Note: Loops like this for timing measurements are highly recommended. Be sure to structure your program in a way that facilitates this approach.
gettimeofday() provides a convenient interface to IRIX clocks with enough resolution to measure graphics performance over several frames. Call syssgi() with SGI_QUERY_CYCLECNTR for high-resolution timers. If you can repeat the drawing to make a loop that takes ten seconds or so, a stopwatch works fine and you don't need to alter your program to run the test.
Verify that the code you are timing behaves identically for each frame of a given timing trial. If the scene changes, the current bottleneck in the graphics pipeline may change, making your timing measurements meaningless. For example, if you are benchmarking the drawing of a rotating airplane, choose a single frame and draw it repeatedly, instead of letting the airplane rotate and taking the benchmark. Once a single frame has been analyzed and tuned, look at frames that stress the graphics pipeline in different ways, then analyze and tune them individually.
Run your program multiple times and try to understand variance in the trials. Variance may be due to other programs running, system activity, prior memory placement, or other factors.
Graphics calls can be tricky to benchmark because they do all their work in the graphics pipeline. When a program running on the main CPU issues a graphics command, the command is put into a hardware queue in the graphics subsystem, to be processed as soon as the graphics pipeline is ready. The CPU can immediately do other work, including issuing more graphics commands until the queue fills up.

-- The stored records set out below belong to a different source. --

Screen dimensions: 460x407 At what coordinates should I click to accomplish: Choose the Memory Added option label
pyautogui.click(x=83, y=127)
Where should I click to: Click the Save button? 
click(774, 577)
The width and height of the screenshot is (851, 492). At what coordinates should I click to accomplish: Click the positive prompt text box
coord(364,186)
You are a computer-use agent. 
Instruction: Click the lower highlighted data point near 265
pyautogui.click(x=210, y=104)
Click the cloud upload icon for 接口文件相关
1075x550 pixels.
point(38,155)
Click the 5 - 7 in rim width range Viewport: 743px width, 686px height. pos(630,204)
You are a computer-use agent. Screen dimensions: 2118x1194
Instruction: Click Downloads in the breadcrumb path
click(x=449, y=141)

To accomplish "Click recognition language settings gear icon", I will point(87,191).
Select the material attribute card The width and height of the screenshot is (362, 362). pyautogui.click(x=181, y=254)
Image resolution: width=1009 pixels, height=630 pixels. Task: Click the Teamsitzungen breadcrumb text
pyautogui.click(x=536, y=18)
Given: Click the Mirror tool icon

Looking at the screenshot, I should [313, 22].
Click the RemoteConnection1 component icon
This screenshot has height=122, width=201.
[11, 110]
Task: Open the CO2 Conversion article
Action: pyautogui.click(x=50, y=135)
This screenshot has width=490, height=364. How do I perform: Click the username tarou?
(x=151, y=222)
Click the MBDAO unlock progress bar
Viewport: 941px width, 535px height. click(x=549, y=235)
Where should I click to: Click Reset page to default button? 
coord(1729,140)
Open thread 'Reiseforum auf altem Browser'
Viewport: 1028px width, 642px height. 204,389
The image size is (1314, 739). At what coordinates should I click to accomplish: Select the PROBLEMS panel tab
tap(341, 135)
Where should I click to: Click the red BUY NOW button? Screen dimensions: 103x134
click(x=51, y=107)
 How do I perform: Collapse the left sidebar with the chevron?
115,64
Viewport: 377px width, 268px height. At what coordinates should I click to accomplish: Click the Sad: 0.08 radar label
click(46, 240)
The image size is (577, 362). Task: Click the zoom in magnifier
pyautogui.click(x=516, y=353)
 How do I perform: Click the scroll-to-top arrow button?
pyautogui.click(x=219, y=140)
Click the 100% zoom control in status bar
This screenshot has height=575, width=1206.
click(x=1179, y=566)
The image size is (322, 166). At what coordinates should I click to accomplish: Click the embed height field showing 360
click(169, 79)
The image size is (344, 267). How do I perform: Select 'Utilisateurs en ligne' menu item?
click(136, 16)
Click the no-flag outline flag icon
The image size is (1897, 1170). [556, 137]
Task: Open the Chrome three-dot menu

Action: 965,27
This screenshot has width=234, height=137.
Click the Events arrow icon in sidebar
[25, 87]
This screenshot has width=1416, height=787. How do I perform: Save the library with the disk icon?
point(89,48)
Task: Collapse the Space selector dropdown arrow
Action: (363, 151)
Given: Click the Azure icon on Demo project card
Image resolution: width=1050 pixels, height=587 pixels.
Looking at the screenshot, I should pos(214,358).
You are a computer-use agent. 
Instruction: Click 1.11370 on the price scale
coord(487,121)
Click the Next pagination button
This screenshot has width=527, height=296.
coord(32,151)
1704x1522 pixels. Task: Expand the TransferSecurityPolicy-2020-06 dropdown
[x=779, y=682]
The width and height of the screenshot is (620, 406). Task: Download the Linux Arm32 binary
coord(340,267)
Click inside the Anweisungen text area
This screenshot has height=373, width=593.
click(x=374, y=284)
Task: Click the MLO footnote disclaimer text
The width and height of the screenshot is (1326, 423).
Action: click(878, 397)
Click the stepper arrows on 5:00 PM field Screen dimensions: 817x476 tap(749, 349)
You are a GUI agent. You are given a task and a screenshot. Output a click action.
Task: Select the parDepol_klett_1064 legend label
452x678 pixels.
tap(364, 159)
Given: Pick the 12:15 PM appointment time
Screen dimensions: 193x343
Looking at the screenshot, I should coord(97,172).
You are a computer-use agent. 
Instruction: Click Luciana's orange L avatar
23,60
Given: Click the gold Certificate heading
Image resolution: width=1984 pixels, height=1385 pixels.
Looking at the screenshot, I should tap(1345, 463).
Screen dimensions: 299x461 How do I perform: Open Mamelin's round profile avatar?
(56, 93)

When benchmarking a piece of graphics code, you must include in your measurements the time it takes to process all the work left in the queue after the last graphics call. Call glFinish() at the end of your timing trial, just before sampling the clock. Also call glFinish() before sampling the clock and starting the trial, to ensure no graphics calls remain in the graphics queue ahead of the process you are timing.
Because buffers can only be swapped during a vertical retrace, there is a period, between the time a glXSwapBuffers() call is issued and the next vertical retrace, when a program may not execute any graphics calls. A program that attempts to issue graphics calls during this period is put to sleep until the next vertical retrace. This distorts the accuracy of the timing measurement.
Note: To get accurate numbers, you must perform timing trials in single-buffer mode, with no calls to glXSwapBuffers().
When making timing measurements, use glFinish() to ensure that all pixels have been drawn before measuring the elapsed time.